Newsweek is not alone in the way it framed this story. When the dioceses of Altoona-Johnstown announced that Rev. David R. Rizzo had been placed on leave after a parishioner came forward to say Rizzo sexually abused them, the press release called it “an accusation of sexual misconduct involving a minor.” But judging by the information we have, the minor did not want to be involved in the priest’s alleged sexual misconduct, and in any case, the law states that minors cannot legally make the decision to become sexually involved with an adult. Any involvement is abuse by the adult.

The law is partly to blame for sentences like Newsweek’s. Legally, media is required to use words like “allegedly” and “reportedly” unless the allegations are proven in a court of law. However, in situations of rape and sexual abuse, there is an additional impulse from both writer and reader to step away from the action. When I taught The Handmaid’s Tale to college freshman, nearly every research paper conference I held involved me looking at sentences that read “Offred was raped” and asking students “Who raped her? Why is he not in this sentence?” As Soraya Chemaly, author of Rage Becomes Her, pointed out on Twitter, our failure to include abusers in sentences about their abuse reflects the larger problem: We often fail to hold abusers in any way accountable.

It is unpleasant to talk frankly about rape and sexual abuse, especially when it involves children. So much so, that alleged abusers can sue if we forget to call them “alleged abusers.” But far more unpleasant than calling sexual assault by its proper name is the fact that the Roman Catholic Diocese of Altoona-Johnstown has written many versions of this passive-voiced press release:

“The diocese has dealt with sex abuse scandals before. A grand jury report from 2018 details hundreds of cases allegedly covered up by the church. The report states that a search warrant was executed and a ‘secret archive’ obtained, along with confidential files.

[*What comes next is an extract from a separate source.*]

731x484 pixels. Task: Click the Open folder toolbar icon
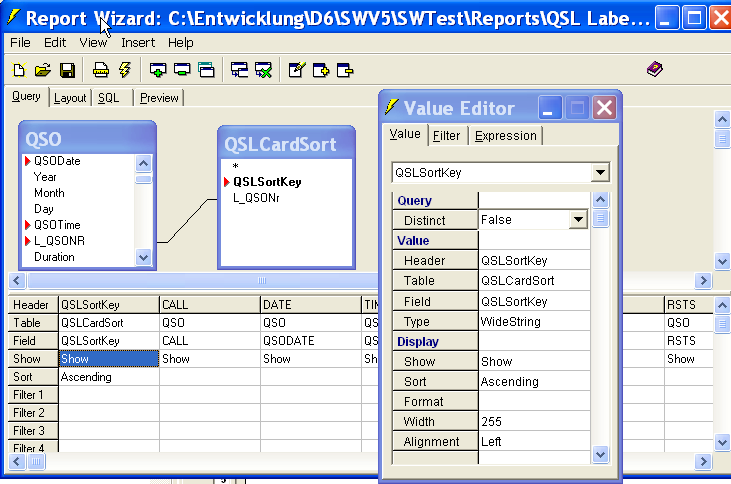click(42, 70)
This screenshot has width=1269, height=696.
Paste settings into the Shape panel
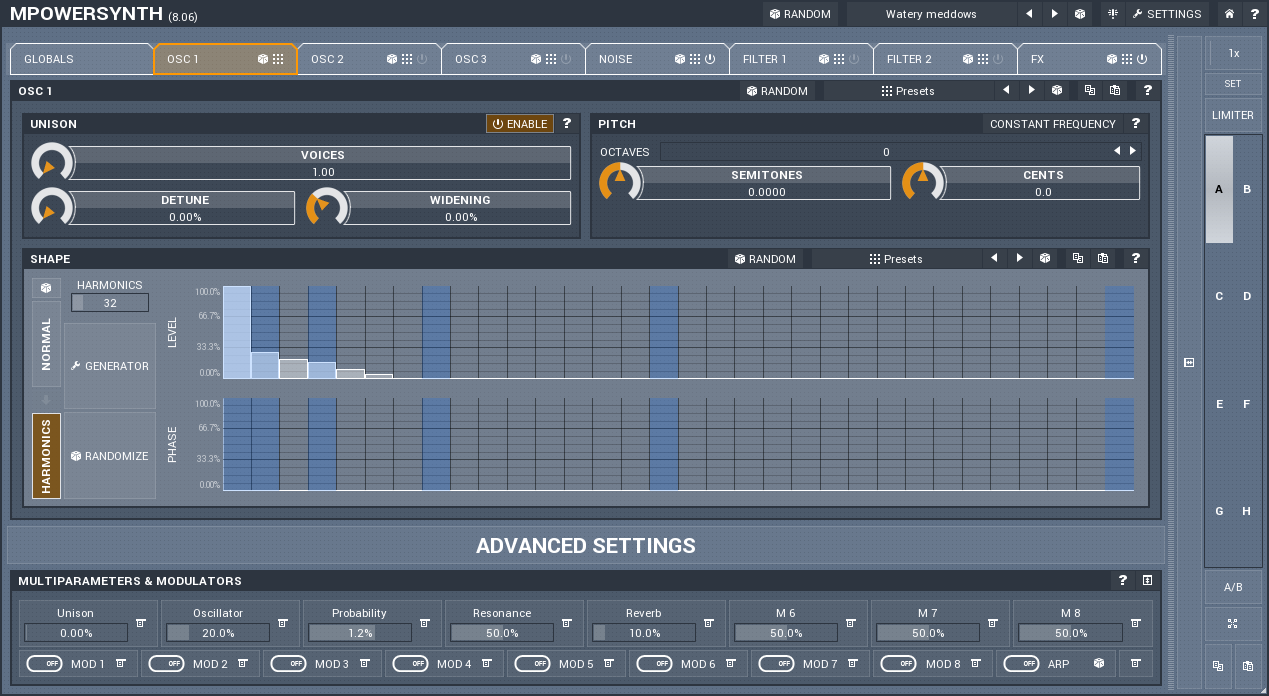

‘Agents did not find a couple files in a drawer which alleged child molestation,’ the report says, ‘but rather boxes and filing cabinets filled with the details of children being sexually violated by the institution’s own members.’”

Even in the grand jury report, the accusers are “being sexually violated.” How might things be different if that sentence, and all sentences regarding sexual violence, read “but rather boxes and filing cabinets filled with the details of the institution’s own members sexually violating children”?